Copy the items exactly, from the line containing "Open the Country dropdown showing Ukraine" down through the line containing "Looking at the screenshot, I should (x=693, y=10).", including both of those lines.

################

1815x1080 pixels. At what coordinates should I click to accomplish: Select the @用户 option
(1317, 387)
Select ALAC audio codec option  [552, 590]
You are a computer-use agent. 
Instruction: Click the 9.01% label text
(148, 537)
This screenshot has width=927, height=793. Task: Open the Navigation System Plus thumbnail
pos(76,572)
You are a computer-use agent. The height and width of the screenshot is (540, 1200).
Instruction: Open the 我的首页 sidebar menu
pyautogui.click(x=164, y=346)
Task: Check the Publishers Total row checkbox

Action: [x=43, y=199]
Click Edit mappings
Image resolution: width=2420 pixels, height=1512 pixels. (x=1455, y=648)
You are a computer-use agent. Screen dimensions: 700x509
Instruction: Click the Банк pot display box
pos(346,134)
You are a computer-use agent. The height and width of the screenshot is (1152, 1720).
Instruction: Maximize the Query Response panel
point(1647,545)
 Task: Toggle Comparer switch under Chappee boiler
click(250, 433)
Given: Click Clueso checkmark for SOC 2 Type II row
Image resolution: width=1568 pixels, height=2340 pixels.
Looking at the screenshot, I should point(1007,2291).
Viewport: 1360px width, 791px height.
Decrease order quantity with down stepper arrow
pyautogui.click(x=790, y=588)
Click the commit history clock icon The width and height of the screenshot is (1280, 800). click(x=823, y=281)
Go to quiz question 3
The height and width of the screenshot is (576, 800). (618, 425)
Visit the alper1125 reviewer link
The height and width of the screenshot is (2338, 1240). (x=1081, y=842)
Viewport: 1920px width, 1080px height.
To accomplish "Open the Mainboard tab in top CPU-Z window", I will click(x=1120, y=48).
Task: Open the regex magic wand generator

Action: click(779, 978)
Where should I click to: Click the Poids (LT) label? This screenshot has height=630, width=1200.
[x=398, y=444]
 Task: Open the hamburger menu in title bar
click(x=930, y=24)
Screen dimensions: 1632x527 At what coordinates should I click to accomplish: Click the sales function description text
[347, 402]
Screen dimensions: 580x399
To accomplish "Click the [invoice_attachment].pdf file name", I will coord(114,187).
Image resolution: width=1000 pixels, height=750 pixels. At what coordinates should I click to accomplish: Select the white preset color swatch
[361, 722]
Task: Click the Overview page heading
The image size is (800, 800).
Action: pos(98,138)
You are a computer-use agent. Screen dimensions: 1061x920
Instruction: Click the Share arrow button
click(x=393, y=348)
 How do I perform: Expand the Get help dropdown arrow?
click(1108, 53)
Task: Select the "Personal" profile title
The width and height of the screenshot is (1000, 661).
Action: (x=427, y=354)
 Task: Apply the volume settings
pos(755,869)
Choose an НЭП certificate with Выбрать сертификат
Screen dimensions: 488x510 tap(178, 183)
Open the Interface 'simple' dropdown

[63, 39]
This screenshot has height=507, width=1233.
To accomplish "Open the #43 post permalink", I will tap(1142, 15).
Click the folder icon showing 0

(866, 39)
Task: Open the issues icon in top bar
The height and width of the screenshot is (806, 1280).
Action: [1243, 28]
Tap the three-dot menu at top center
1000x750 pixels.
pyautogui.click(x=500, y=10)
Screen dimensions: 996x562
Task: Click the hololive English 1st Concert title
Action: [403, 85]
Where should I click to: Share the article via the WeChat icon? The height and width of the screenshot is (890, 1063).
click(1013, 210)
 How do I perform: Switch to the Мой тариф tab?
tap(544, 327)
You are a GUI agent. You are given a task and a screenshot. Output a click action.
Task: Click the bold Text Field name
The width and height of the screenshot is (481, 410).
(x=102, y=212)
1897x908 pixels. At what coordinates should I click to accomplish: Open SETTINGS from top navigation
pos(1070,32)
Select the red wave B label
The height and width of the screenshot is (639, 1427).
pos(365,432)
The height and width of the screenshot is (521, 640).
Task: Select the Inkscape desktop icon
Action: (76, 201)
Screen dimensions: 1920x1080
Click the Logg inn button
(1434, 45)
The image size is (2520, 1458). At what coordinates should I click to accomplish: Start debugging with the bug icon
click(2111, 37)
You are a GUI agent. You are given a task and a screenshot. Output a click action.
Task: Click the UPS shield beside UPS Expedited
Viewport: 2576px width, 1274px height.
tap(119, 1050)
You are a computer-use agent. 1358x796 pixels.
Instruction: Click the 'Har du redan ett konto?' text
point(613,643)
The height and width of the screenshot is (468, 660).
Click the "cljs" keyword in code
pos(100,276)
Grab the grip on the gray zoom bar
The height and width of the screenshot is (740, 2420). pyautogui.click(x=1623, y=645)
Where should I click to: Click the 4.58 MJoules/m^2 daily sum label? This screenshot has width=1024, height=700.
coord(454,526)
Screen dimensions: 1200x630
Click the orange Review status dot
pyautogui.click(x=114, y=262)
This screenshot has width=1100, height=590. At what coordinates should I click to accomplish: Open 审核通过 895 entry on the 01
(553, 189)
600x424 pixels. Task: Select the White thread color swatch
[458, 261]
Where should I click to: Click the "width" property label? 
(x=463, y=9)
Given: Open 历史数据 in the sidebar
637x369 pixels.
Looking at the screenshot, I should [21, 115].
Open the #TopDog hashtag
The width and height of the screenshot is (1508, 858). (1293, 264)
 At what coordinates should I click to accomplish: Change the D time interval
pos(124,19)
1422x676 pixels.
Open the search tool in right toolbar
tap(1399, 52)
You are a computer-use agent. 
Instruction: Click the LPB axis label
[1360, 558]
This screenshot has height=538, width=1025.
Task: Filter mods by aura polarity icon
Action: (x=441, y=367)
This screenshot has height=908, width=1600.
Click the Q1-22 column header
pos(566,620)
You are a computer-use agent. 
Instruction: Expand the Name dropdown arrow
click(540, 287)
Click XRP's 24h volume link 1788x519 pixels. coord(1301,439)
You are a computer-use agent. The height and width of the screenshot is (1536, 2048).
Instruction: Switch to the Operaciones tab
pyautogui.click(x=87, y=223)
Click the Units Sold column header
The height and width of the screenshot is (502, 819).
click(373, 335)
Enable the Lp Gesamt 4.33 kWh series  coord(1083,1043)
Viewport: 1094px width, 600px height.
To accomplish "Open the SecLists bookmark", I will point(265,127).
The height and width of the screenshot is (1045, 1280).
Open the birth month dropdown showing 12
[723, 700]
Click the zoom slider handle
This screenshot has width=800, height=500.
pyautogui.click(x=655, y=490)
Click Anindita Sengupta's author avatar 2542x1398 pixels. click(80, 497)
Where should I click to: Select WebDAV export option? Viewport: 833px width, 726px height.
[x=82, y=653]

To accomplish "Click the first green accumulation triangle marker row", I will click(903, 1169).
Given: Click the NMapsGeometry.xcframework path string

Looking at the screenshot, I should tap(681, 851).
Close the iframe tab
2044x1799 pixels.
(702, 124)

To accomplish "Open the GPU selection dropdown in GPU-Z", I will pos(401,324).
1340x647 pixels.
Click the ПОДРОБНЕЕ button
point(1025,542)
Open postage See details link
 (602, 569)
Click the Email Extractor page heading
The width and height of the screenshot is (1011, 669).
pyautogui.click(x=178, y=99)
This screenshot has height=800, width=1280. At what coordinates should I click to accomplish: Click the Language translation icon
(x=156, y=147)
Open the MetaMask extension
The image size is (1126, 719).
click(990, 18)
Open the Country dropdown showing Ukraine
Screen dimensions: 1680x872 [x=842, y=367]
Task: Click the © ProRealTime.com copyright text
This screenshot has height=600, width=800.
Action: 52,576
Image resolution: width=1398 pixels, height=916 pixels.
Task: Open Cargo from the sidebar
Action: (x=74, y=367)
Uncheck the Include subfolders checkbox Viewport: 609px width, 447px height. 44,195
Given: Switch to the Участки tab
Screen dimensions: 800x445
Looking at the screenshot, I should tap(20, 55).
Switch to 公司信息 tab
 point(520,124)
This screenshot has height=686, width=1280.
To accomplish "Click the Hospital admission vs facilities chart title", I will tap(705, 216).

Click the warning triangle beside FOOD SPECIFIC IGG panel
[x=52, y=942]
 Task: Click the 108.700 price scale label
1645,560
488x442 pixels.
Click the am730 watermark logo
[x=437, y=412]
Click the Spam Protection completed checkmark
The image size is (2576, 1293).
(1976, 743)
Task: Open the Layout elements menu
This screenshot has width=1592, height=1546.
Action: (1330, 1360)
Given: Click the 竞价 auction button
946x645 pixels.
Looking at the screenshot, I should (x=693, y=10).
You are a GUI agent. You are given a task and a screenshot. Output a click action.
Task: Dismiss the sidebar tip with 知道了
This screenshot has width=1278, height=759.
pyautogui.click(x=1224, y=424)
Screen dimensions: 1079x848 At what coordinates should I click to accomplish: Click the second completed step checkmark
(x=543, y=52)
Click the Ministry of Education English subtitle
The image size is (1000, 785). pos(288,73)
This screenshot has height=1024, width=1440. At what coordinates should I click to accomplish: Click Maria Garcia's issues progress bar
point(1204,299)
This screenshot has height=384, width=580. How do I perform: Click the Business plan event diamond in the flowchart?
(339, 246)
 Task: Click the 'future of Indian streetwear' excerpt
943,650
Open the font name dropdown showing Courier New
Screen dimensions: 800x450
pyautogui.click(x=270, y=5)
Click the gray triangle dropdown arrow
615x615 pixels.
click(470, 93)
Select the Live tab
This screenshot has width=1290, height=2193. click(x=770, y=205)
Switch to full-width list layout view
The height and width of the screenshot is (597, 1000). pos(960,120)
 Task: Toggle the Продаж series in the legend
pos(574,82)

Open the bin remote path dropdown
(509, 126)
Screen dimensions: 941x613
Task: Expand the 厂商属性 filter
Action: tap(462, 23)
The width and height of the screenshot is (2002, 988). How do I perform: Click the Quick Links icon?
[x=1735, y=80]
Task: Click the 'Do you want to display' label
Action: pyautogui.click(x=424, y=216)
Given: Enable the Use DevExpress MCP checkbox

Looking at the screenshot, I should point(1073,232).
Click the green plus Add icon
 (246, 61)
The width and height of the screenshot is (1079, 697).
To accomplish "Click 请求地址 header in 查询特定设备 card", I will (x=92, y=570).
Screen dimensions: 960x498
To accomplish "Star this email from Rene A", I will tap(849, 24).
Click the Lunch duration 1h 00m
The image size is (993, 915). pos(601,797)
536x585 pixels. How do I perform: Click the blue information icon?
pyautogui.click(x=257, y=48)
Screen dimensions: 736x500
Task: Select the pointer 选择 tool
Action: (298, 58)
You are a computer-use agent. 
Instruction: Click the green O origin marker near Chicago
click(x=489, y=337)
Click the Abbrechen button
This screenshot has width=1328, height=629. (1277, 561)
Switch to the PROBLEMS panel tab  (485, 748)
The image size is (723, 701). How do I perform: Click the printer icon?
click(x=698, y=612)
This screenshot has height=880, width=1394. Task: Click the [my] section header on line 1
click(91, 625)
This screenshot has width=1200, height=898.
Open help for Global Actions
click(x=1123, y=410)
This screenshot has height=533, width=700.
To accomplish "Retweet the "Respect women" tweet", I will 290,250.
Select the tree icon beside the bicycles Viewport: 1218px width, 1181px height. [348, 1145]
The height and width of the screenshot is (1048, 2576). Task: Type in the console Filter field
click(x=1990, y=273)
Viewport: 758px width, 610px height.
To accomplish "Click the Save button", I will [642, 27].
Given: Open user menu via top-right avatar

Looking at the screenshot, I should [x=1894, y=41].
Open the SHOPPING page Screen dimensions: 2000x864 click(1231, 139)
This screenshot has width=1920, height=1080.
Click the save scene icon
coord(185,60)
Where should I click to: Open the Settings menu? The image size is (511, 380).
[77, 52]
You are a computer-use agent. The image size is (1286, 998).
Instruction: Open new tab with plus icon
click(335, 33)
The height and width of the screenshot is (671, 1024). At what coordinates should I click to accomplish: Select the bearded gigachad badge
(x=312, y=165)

################

SOLVED PROBLEM:
Open the Country dropdown showing Ukraine
Screen dimensions: 1680x872 [x=842, y=367]
Task: Click the © ProRealTime.com copyright text
This screenshot has height=600, width=800.
Action: 52,576
Image resolution: width=1398 pixels, height=916 pixels.
Task: Open Cargo from the sidebar
Action: (x=74, y=367)
Uncheck the Include subfolders checkbox Viewport: 609px width, 447px height. 44,195
Given: Switch to the Участки tab
Screen dimensions: 800x445
Looking at the screenshot, I should tap(20, 55).
Switch to 公司信息 tab
 point(520,124)
This screenshot has height=686, width=1280.
To accomplish "Click the Hospital admission vs facilities chart title", I will tap(705, 216).

Click the warning triangle beside FOOD SPECIFIC IGG panel
[x=52, y=942]
 Task: Click the 108.700 price scale label
1645,560
488x442 pixels.
Click the am730 watermark logo
[x=437, y=412]
Click the Spam Protection completed checkmark
The image size is (2576, 1293).
(1976, 743)
Task: Open the Layout elements menu
This screenshot has width=1592, height=1546.
Action: (1330, 1360)
Given: Click the 竞价 auction button
946x645 pixels.
Looking at the screenshot, I should (x=693, y=10).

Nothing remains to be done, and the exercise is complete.